Trail as Muse
John Amoss / Artist / Tanuki Prints
A.T. Impressions
A.T. woodblock prints of Tennessee, Connecticut, Jersey, and Massachusetts
Clockwise from top left: A.T. woodblock prints of Tennessee, Connecticut, Jersey, and Massachusetts

tanukiprints.com

As with so many of you, I owe much to the Appalachian Trail — that small ribbon of up-and-down following the ancient eastern mountains that has given me so many life-long things: friends, dogged determination, a sense of accomplishment, and a need to constantly re-connect with Mother Nature.

Back in 1980, after thru-hiking the Trail, I convinced myself that I’d join a maintaining crew as soon as I got back. At the age of 17, I first had to graduate dreaded high school. Soon came new paths. College, navigating careers, marriage, and kids. Forty years later, I realized that the best way for me to give back was staring me in the face — to combine my two loves of art and the A.T.

John laying down with the project’s 166 hand-carved woodblocks
John with the project’s 166 hand-carved woodblocks
While working as an illustrator in the early 90s, I became enthralled by Japanese woodblock landscapes. Over the last 25 years, I have studied and worked in Japan as a printmaker, which led me to teaching printmaking. The natural materials of traditional Japanese printing (mokuhanga) techniques were strangely familiar to me — as were the countless repetitive steps and the challenging physical labor required. These elements reminded me so much of what I experience through hiking.

Unlike the four-and-a-half months it took me to hike the A.T., “The Appalachian Trail Print Collection” has taken me three years to complete. It required designing 14 images (one from each state along the A.T.), carving 165 cherry blocks, printing 32,000 colors by hand, and binding 220 volumes of prints. During this time, I also went through two surgeries, radiation therapy, and I lost my father. I drew on the lessons that I learned through hiking, mainly: “As long as you keep going, nothing can stop you.”

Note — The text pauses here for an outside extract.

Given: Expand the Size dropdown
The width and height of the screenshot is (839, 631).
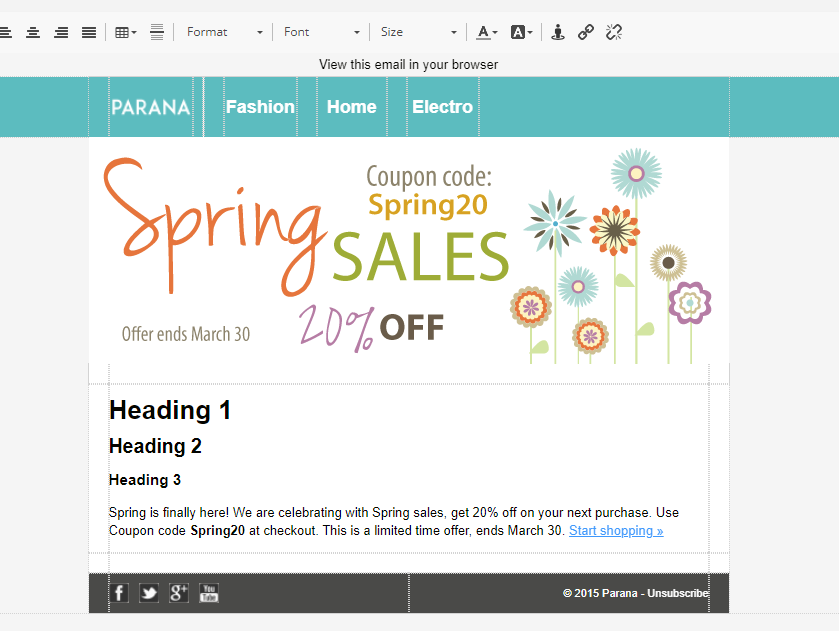Looking at the screenshot, I should point(418,32).
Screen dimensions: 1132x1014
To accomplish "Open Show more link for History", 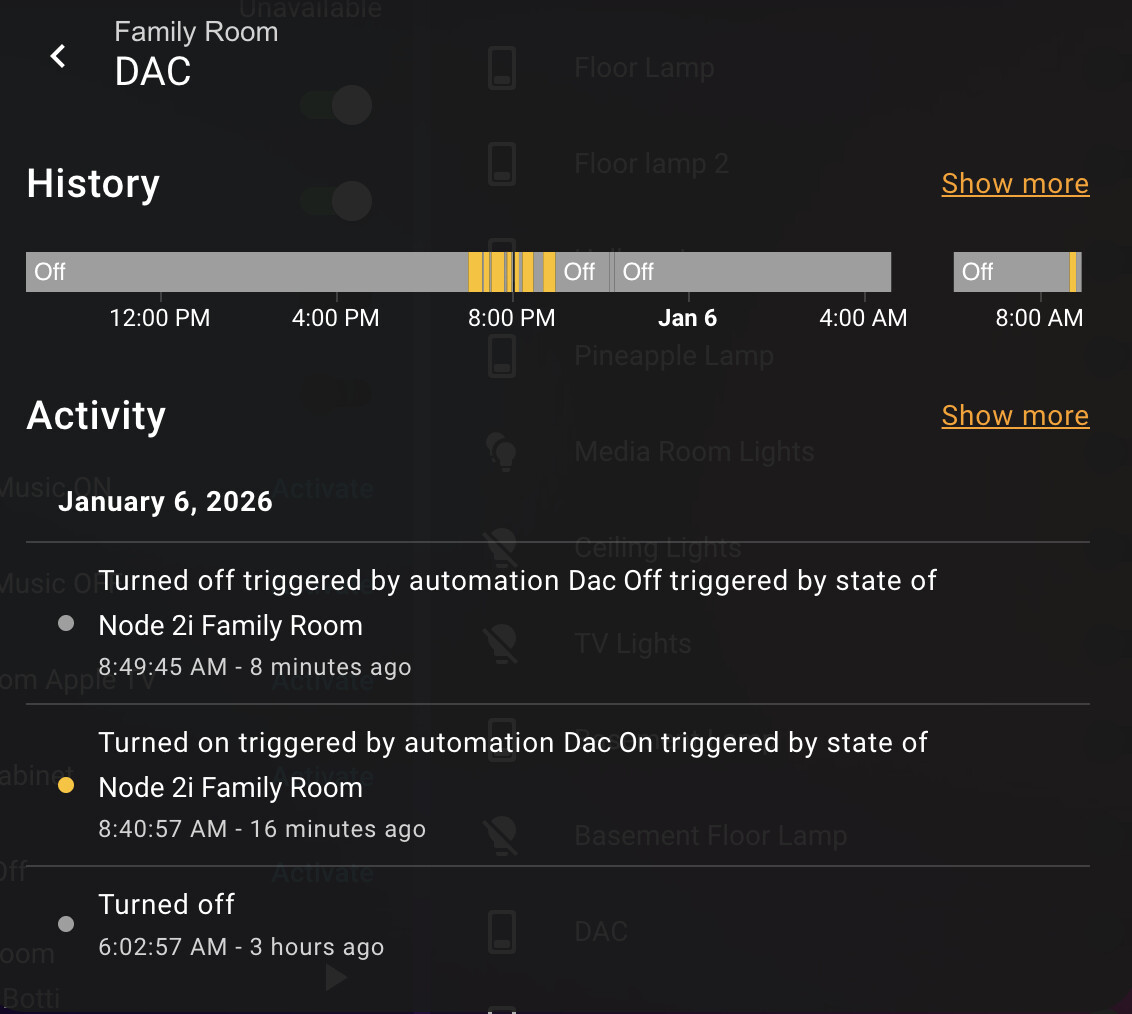I will tap(1014, 184).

A.T. woodblock prints of West Virginia and New York
Clockwise from top: John hand-printing one of the 32,000 colors; A.T. woodblock prints of West Virginia and New York
My hope is to capture visually what it’s really like to be immersed in a long-distance hike through the changing weather, time, and seasons. And to elicit such joys as the sound of rain falling on mountain laurel, the clear and golden crispness of a coming fall, the smoke-cured smell in a shelter’s coolness, and the unexpected vista that suddenly unfolds before you.

I want this project to connect with the A.T. community as well as to give back. I believe that the Appalachian Trail brings out the best of us. It certainly has done that for me.